Do you enjoy saving money? Want to pursue a healthier lifestyle? We have an answer to both questions: sow seeds of your favourite food plants.
Before you lay down a single carrot seed, you should start with a plan. We are working on ours right now. It is important in winter to think through the space that you plan to grow veggies, fruit and herbs. Come spring, the demands on your time and energy are so great that you will be glad you did this now.
We begin with a shopping list of seeds for 2018, as ‘seed starting season’ is here. Ben will be growing a big ‘tea and herb garden’ for drying, as well as a selection of new varieties and heirloom seeds to round out his “five daily servings” of fresh, healthy food. Mark will repeat his mass planting of 200 tomatoes, 50 peppers, plus an assortment of favourite vegetables which has evolved over the years.
There is some confusion about the many families of seed types on seed racks and catalogues. Here is a guide to the top six terms found in seed catalogues and seed racks:
Heirloom (or ‘heritage’) have been cultivated for over 100 years, and are typically open pollinated – which means they are often fertilized by other varieties of the same species. This is how a pumpkin and cucumber, members of the cucurbit family, can produce a “pumpumber”. All heirlooms are open pollinated, but not all open-pollinated plants are heirlooms.
Hybrid seeds are created when two parent varieties are crossbred by human intervention, which creates desirable traits in the offspring. This is called ‘hybrid vigour’. The downside is that the seeds produced by hybridized plants are genetically unstable and cannot be saved for future crops. If you like a hybrid variety you will have to buy fresh seeds each year.
GE means ‘Genetically Engineered’. This occurs when plants are bred through an unnatural process, such as inserting a gene, for desired traits. For example, the majority of corn and soy grown in North America is genetically engineered to be herbicide resistant. There are no ‘garden variety’ seeds on the retail market that are GE, that we are aware of.
GMO refers to ‘Genetically Modified Organism’, which can include GE but also includes hybridization. It is more of a catchall term. For example, a hybrid pepper plant in your backyard is considered ‘GMO’.
Organic seeds have been produced in accordance with organic-growing practices, and the seed has not been coated with any pesticides or fungicides.
Treated seed is coated with a fungicidal treatment to protect against soil-borne pathogens and pests during germination.
Here are some of our top picks for 2018:
- Red Dragon Chinese Cabbage (Napa cabbage) A new variety of hybrid Chinese cabbage that has a deep red colour, inside and out. With a slightly stronger flavour than green types, I am looking forward to how this will perform in homemade kimchi, the traditional Korean side dish. Available from http://www.johnnyseeds.com/.
- Common Chamomile seeds are easy to come by, and easy to grow. This heirloom is a favourite after-dinner tea, and is easily prepared by drying the flowers. Available through your local retailer by Ontario Seed Company, https://www.oscseeds.com/.

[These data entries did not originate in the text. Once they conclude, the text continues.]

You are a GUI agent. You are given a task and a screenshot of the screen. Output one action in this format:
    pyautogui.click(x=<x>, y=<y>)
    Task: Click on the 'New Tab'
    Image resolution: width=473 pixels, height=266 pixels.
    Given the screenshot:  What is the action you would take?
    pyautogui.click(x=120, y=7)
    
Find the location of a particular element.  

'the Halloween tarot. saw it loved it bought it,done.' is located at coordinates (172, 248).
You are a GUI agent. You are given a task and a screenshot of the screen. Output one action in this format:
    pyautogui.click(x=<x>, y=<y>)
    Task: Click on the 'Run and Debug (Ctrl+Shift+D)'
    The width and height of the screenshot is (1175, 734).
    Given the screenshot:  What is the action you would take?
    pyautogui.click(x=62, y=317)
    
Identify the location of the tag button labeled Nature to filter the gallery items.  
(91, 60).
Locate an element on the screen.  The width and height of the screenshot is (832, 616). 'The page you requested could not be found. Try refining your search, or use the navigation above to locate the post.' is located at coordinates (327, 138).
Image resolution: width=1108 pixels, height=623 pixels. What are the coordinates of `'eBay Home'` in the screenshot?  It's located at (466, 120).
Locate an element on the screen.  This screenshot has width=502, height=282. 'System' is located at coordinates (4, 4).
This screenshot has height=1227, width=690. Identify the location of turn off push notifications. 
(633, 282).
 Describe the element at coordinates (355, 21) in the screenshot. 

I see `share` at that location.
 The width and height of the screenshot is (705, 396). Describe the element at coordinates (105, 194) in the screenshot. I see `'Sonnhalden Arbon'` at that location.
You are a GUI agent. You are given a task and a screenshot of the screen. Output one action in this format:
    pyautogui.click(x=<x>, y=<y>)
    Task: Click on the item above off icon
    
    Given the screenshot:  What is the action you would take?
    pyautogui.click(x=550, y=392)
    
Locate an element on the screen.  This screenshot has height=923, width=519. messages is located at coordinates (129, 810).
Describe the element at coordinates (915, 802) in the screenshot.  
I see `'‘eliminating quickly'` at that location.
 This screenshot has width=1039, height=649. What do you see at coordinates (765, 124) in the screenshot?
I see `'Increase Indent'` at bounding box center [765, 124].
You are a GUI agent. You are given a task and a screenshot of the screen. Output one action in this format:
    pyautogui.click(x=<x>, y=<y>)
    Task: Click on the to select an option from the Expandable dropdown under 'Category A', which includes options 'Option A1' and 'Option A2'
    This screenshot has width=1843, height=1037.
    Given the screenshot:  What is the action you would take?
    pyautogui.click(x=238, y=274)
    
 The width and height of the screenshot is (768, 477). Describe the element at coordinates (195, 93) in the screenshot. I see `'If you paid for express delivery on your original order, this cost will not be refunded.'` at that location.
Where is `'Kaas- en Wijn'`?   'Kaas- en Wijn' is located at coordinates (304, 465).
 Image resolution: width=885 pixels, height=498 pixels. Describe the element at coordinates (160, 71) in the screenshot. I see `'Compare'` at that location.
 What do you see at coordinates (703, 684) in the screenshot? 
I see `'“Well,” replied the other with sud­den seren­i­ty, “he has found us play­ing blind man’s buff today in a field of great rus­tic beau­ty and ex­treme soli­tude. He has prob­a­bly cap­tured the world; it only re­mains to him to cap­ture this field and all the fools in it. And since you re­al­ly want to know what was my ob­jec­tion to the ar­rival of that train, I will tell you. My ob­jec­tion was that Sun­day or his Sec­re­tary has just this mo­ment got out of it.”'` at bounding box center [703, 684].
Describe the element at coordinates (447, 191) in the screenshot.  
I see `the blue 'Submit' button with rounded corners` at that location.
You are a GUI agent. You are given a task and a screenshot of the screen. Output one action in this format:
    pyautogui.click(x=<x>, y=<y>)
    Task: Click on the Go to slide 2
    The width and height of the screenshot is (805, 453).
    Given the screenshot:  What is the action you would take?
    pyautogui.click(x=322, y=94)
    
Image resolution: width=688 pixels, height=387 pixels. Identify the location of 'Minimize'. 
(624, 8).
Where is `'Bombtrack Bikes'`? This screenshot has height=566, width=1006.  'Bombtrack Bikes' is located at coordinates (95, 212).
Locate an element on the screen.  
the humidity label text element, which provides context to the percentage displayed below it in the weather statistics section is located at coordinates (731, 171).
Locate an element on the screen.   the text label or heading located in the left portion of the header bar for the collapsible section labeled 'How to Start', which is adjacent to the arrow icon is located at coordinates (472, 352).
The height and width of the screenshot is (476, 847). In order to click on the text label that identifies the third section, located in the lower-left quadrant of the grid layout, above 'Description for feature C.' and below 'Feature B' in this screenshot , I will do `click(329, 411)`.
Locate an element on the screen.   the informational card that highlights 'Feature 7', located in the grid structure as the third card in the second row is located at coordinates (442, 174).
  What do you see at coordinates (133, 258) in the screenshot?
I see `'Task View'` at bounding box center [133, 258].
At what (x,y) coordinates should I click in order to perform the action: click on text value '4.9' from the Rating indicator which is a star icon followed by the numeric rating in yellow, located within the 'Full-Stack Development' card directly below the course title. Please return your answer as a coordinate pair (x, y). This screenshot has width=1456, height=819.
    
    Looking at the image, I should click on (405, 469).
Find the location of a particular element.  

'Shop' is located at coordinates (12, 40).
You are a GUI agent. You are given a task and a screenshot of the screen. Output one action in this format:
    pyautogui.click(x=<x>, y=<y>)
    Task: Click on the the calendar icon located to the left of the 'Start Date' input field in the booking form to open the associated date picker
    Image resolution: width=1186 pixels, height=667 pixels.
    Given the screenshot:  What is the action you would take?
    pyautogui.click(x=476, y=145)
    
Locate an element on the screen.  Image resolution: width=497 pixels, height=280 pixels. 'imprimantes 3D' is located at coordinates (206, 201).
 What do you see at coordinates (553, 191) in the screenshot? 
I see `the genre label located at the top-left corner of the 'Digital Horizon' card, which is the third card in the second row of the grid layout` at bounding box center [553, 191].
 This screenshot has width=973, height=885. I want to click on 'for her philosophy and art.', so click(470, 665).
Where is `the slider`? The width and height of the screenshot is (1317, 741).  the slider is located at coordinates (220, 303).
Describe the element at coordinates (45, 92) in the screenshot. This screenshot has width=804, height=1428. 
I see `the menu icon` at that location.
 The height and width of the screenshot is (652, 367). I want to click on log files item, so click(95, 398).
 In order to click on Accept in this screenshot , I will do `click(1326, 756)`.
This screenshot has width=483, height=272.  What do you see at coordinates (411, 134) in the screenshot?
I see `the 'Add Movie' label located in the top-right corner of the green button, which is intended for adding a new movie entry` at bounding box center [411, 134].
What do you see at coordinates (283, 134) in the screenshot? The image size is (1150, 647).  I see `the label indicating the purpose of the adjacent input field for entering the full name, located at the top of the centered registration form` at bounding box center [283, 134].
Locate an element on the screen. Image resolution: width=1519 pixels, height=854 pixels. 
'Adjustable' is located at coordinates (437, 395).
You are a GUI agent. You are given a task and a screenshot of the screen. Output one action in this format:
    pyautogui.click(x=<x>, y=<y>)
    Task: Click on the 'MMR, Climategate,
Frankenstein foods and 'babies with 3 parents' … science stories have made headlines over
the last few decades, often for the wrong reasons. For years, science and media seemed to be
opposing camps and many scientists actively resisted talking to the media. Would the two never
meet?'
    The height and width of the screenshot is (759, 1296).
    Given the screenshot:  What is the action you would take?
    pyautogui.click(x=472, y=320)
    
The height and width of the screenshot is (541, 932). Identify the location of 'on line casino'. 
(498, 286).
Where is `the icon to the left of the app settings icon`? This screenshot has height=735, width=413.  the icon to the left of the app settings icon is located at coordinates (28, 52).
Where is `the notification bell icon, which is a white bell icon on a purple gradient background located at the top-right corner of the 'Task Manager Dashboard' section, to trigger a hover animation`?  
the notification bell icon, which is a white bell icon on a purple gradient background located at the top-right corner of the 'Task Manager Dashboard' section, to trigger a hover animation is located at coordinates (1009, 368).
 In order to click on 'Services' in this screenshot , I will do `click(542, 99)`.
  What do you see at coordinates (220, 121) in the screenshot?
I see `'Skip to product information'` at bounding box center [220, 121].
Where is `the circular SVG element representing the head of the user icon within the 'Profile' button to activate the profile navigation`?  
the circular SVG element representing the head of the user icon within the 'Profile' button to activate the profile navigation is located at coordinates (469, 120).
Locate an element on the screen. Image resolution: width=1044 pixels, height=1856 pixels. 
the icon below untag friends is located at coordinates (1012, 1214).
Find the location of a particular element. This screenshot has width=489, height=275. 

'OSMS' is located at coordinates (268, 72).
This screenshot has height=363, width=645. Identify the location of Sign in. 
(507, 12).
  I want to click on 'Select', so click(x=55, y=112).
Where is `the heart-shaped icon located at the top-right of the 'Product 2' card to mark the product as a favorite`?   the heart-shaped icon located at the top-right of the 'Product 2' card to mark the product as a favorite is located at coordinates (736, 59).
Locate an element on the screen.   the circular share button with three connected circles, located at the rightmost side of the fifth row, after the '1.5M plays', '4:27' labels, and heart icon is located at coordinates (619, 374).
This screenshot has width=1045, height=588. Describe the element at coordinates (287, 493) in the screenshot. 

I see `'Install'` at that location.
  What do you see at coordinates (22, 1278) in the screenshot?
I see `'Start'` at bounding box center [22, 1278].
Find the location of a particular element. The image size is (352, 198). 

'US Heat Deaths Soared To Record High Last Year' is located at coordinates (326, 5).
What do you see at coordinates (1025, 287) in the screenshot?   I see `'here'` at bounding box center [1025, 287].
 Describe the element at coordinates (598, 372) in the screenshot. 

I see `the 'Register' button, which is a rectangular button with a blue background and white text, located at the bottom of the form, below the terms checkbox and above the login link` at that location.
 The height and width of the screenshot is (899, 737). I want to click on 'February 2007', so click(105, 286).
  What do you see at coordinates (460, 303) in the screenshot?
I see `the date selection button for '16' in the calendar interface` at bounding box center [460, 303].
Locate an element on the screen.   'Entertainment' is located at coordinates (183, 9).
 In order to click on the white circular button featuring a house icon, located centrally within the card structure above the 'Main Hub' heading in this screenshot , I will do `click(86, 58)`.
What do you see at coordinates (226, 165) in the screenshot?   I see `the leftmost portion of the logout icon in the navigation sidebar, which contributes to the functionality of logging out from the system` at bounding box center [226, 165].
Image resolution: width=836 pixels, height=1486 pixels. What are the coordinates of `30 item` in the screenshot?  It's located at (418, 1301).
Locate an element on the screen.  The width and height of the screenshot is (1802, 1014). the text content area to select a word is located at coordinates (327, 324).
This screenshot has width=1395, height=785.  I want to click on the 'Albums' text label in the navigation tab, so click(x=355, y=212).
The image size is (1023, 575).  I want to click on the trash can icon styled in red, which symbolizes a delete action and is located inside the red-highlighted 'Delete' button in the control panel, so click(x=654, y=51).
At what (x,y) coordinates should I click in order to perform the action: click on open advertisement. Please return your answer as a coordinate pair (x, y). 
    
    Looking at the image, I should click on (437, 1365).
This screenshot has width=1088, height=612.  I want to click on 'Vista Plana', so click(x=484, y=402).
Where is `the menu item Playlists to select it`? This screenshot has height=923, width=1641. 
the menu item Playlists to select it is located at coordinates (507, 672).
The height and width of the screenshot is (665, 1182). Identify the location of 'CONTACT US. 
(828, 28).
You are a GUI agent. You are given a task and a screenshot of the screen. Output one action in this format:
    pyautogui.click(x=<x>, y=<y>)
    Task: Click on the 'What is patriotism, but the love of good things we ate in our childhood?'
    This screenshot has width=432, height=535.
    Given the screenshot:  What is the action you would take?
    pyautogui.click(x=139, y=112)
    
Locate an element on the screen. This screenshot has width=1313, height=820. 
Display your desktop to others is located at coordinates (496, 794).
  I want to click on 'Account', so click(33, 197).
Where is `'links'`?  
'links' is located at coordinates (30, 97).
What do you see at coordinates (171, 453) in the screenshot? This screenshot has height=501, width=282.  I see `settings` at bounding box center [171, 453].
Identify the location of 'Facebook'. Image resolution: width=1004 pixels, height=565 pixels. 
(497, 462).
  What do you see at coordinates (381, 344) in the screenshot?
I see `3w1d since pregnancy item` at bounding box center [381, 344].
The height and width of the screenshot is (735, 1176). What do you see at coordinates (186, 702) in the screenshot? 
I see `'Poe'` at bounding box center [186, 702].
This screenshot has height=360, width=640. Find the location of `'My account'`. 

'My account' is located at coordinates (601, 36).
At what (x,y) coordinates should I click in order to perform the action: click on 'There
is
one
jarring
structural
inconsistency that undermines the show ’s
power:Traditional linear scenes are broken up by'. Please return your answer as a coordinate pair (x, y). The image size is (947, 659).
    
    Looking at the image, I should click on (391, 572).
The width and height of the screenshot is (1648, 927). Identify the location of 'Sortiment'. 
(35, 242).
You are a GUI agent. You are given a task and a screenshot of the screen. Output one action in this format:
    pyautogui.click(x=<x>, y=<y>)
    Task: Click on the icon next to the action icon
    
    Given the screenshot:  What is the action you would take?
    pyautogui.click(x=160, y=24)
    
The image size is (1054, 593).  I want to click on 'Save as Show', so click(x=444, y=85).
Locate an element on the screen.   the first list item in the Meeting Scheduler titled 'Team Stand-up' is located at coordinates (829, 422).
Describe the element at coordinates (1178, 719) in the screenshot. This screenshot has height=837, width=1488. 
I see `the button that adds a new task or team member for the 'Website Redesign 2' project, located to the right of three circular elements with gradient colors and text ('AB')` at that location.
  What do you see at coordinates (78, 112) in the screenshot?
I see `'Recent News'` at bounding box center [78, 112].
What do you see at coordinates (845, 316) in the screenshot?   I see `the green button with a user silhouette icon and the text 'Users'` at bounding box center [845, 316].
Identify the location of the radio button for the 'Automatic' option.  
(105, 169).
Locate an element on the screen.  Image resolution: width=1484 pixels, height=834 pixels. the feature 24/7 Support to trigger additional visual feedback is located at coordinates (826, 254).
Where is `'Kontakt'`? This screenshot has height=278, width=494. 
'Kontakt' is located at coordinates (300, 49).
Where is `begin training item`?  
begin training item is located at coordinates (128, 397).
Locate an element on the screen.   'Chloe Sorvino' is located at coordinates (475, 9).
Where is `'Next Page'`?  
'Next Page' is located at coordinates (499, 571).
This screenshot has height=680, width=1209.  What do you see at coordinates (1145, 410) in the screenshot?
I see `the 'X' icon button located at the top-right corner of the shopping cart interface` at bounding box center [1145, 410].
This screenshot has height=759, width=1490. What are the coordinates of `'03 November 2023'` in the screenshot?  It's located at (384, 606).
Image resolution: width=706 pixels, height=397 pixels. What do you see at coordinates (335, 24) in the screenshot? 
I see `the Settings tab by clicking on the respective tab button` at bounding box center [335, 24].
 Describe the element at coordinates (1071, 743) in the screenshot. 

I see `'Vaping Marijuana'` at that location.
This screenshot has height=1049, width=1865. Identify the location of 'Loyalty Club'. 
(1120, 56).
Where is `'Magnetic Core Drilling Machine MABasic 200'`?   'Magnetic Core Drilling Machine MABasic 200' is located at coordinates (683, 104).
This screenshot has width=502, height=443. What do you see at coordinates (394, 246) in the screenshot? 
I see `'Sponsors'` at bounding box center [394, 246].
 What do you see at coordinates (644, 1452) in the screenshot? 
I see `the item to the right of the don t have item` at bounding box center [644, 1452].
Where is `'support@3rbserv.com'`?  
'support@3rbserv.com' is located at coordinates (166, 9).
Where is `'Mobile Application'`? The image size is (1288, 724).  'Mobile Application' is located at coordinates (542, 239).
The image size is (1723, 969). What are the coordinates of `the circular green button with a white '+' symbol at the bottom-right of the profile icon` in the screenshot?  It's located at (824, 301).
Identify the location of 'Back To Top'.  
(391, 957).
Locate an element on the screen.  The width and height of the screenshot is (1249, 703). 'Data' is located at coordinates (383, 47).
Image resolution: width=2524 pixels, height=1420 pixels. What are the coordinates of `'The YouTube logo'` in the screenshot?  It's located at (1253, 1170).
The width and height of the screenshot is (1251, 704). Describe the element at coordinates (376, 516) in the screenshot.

- Cumin appears in more of the recipes we make at home, however it is not a common herb for most Canadian gardeners as it requires a long, warm growing season. To address this, I will be starting my heirloom seeds indoors. Available through your local retailer by Ontario Seed Company, https://www.oscseeds.com/.
- A Pollinator Mixture will form the border of my garden to create a colourful boundary and draw in pollinators. The best mixtures contain nectar and pollen producing native heirlooms such as New England Aster, Black Eyed Susan, Butterfly Weed, Eastern Columbine, Forget-me Not and White Clover. Available through your local retailer by Ontario Seed Company, https://www.oscseeds.com/.
- Gold Rush Yellow Beans and Prevail Green Beans are two bush-type hybrid beans that are dependable for delicious plentiful harvest. Available through local retailers by Ontario Seed Company.
- Ingot Carrot is a crisp and sweet hybrid variety, which resists cracking and maintains a great shape. Available through local retailers from Ontario Seed Company.
What seems like a slow time of year for gardeners is indeed the best opportunity to plant a healthier and more economical garden. Today we order our seeds and peruse the seed racks. Tomorrow we sow.